Billet - Monsieur George et le panoptique
Il y a plus de vingt ans de cela, un auteur de mes amis écrivit les mémoires apocryphes d’un lointain parent, l’abbé Duvernet, enfermé à la Bastille pour mauvais esprit envers Louis XVI. Il imagina que le roi, cherchant à prévenir une révolution déjà faite dans les esprits, aurait eu l’idée de couvrir le royaume de lanternes et de cornets acoustiques et de faire ouvrir le courrier de la Poste. Mais la guerre des Farines faisait échouer le projet et le ministère Turgot se repliait sur l’expédient des lettres de cachets, faisant pendre deux adolescents pris au hasard parmi les émeutiers.
Le roi s’opiniâtrant dans sa résolution, l’abbé lui proposait alors d’inventer au-delà des mers une guerre d’indépendance dans un pays imaginaire où tous se soumettraient à une surveillance de tous les instants, et d’en imposer le modèle à ses sujets comme viatique à leur solitude : vous m’êtes transparents mais au moins quelqu’un sait que vous existez. Ainsi l’abbé, avec la préscience que permet un roman, aurait pu anticiper Tocqueville que l’on a cessé de citer depuis que ses prédictions sur le panoptique se réalisent par le Cyber, et surtout qu’on l’aura mal lu deux siècles durant, en confondant, malgré ses avertissements répétés, particularisme américain et tropisme démocratique.
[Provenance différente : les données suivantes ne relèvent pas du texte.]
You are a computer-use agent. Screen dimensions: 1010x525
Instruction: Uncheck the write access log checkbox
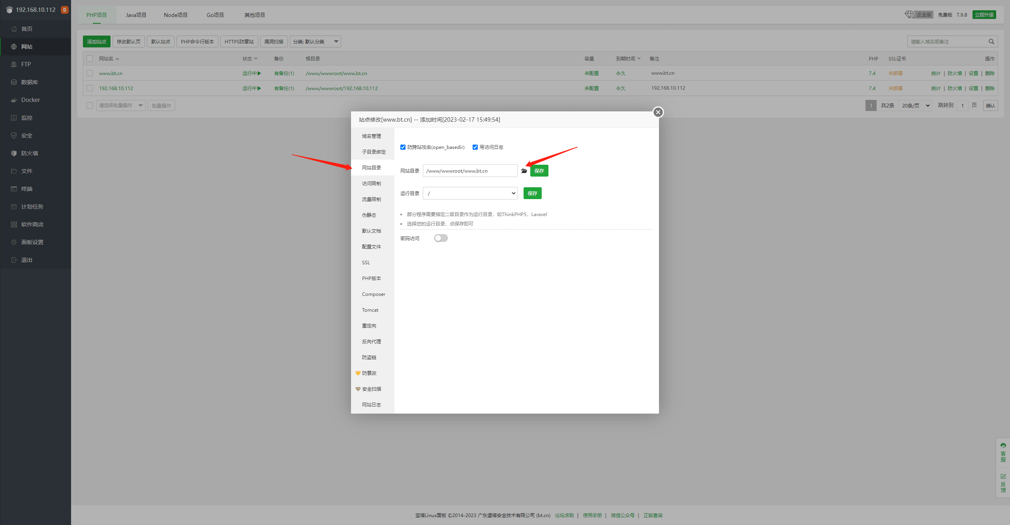475,147
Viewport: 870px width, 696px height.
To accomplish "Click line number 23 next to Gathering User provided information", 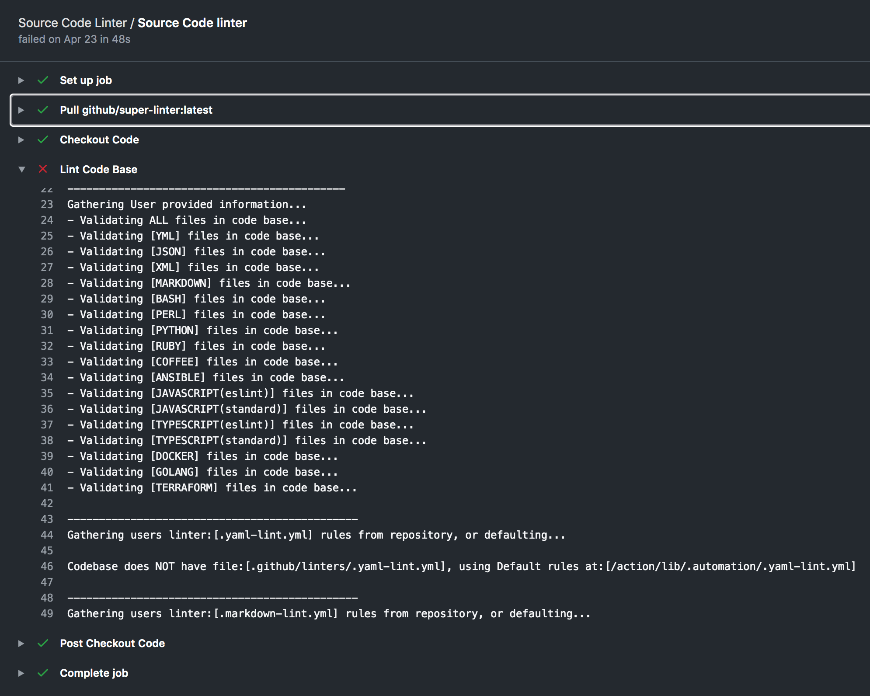I will 46,204.
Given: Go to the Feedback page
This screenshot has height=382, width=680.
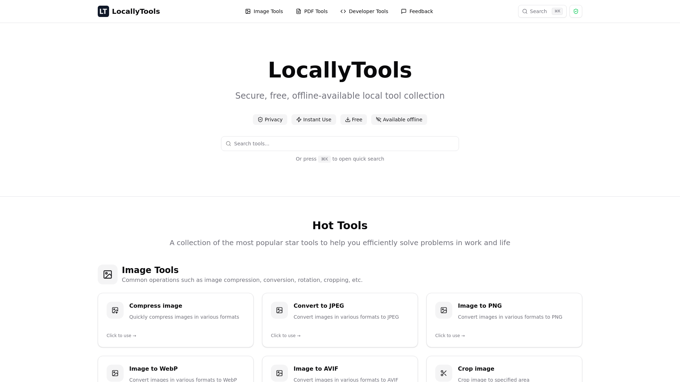Looking at the screenshot, I should click(x=417, y=11).
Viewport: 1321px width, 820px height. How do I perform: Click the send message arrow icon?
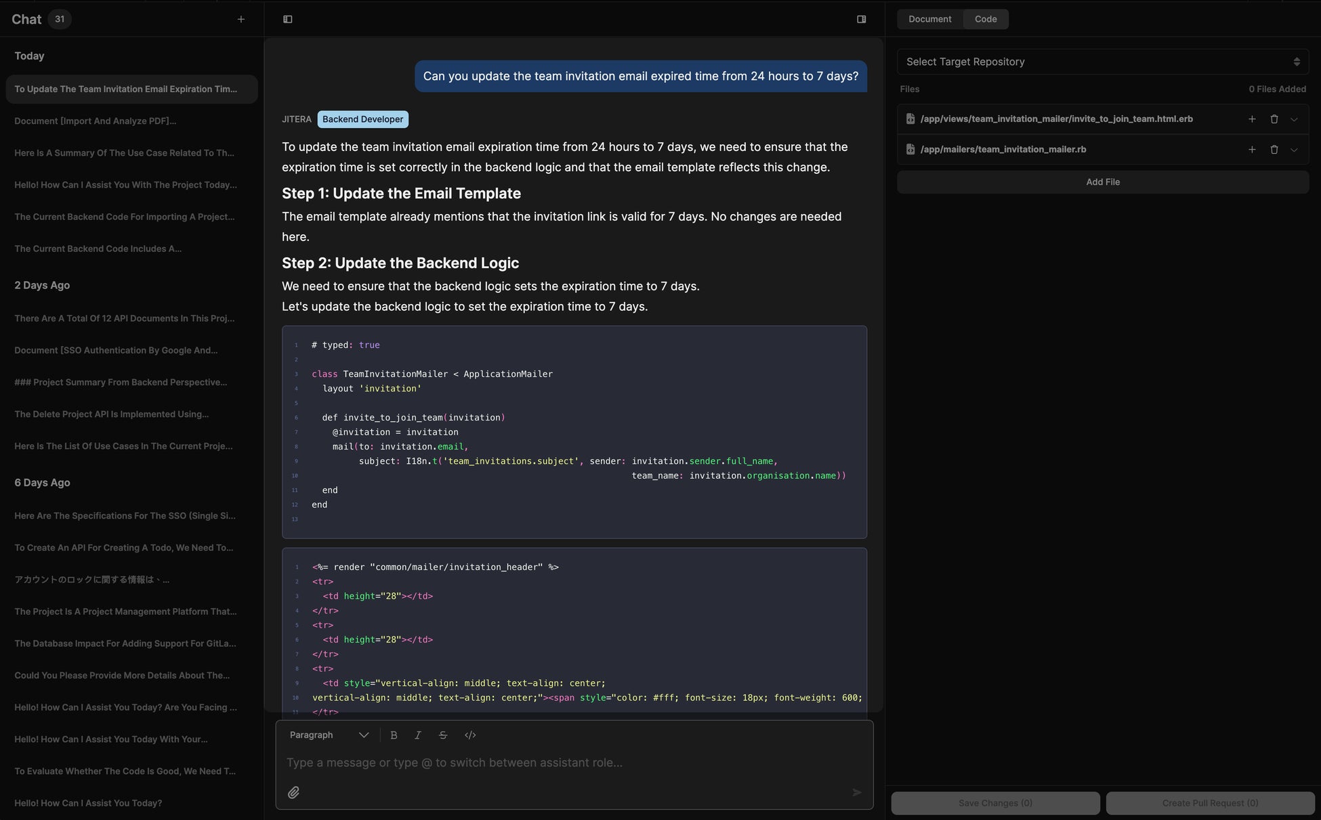[x=856, y=792]

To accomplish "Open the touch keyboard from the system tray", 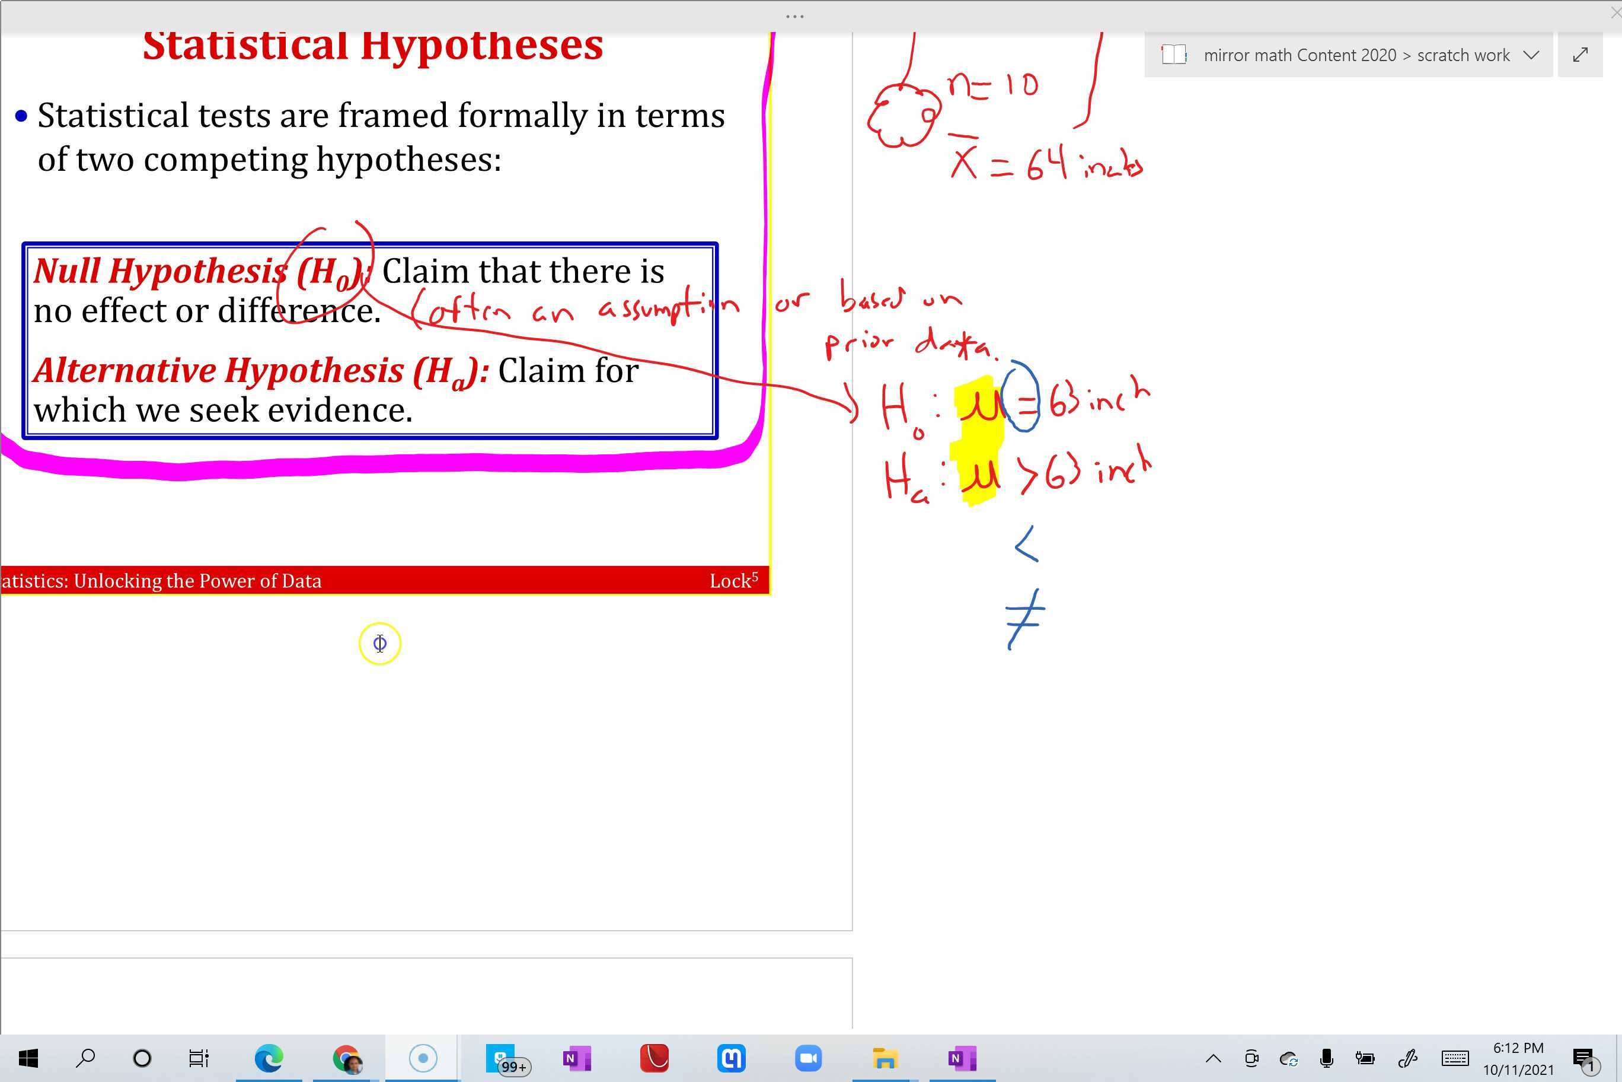I will coord(1455,1059).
Car le député de Valognes connaissait la Suspension Clause de la Constitution de George Washington et les Patriot Acts qui en découlèrent dès 1798. Tout nostalgique qu’il fût d’une liberté aristocratique qu’il croyait défunte, il n’en avait pas moins compris, comme l’écrira Georges Bernanos, que l’homme à la mitraillette précède l’homme totalitaire, et non l’inverse comme l’ont prétendu ceux qui, depuis deux siècles, tentent de nous convaincre que prendre la Bastille fut une grave erreur. Tocqueville décrit un pouvoir a-démocratique, immense et tutélaire, sorte de for extérieur qui surveille chaque individu, et il ne connaissait pas la National Security Agency ni le National Defense Authorization Act de 2012 autorisant les détentions sans jugement ni limite de temps, autrement dit rétablissant les lettres de cachet. Et lui, qui à propos de la répression de 1775 pourfendait la Secte des économistes dans lesquels il voyait les pères fondateurs de ce despotisme dont il devinait les prémices aux États-Unis, n’aurait pas été surpris d’un rapport de mai 2013 de la première banque d’affaires américaine prônant l’instauration de régimes autoritaires et dénonçant le droit de manifester.